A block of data
[Begin]

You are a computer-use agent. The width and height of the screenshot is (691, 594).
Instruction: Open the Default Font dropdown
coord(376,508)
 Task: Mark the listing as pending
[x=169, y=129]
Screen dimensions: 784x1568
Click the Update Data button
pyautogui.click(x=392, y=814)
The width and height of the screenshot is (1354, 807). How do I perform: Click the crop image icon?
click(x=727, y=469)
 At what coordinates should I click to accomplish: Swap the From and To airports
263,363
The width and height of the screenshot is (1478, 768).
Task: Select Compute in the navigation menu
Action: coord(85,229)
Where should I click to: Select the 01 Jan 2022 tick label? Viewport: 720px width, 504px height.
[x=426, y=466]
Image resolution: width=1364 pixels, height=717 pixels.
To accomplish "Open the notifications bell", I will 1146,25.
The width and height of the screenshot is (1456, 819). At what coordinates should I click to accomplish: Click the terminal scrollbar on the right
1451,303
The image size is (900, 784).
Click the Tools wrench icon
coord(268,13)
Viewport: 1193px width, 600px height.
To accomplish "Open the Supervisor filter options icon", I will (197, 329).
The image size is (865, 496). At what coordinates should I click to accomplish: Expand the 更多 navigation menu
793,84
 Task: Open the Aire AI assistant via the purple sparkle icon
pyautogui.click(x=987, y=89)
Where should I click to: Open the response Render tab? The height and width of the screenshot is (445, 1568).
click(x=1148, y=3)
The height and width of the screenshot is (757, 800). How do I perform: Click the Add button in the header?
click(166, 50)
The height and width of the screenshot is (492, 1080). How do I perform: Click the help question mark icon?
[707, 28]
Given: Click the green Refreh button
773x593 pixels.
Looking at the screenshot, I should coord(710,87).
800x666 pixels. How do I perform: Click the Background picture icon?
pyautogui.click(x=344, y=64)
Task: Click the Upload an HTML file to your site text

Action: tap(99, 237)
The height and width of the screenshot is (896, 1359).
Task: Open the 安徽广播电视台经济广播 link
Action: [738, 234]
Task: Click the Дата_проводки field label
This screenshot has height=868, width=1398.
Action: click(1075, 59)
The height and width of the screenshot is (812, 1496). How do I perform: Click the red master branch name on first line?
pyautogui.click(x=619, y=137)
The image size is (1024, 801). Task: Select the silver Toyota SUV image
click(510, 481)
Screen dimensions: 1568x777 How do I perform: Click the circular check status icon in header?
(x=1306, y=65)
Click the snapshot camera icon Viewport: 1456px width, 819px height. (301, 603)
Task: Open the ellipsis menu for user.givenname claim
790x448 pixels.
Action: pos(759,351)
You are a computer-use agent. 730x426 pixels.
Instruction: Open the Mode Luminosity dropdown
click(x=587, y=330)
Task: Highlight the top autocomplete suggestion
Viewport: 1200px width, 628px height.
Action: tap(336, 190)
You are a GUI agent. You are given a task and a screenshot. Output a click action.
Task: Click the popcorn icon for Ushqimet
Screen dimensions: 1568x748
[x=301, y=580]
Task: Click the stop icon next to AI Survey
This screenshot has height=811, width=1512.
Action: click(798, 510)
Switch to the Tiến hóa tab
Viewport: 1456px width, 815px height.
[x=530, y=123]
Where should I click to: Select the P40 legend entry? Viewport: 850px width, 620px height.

[End]

Given task
Starting with the line that contains "The width and height of the screenshot is (1456, 819)." and going on through the line that contains "coord(268,13)", rewrite every line of the listing. Offset each click coordinate by 62 and leave all other text unchanged.

Task answer
The width and height of the screenshot is (1456, 819). At what coordinates should I click to accomplish: Click the terminal scrollbar on the right
1513,365
The image size is (900, 784).
Click the Tools wrench icon
coord(330,75)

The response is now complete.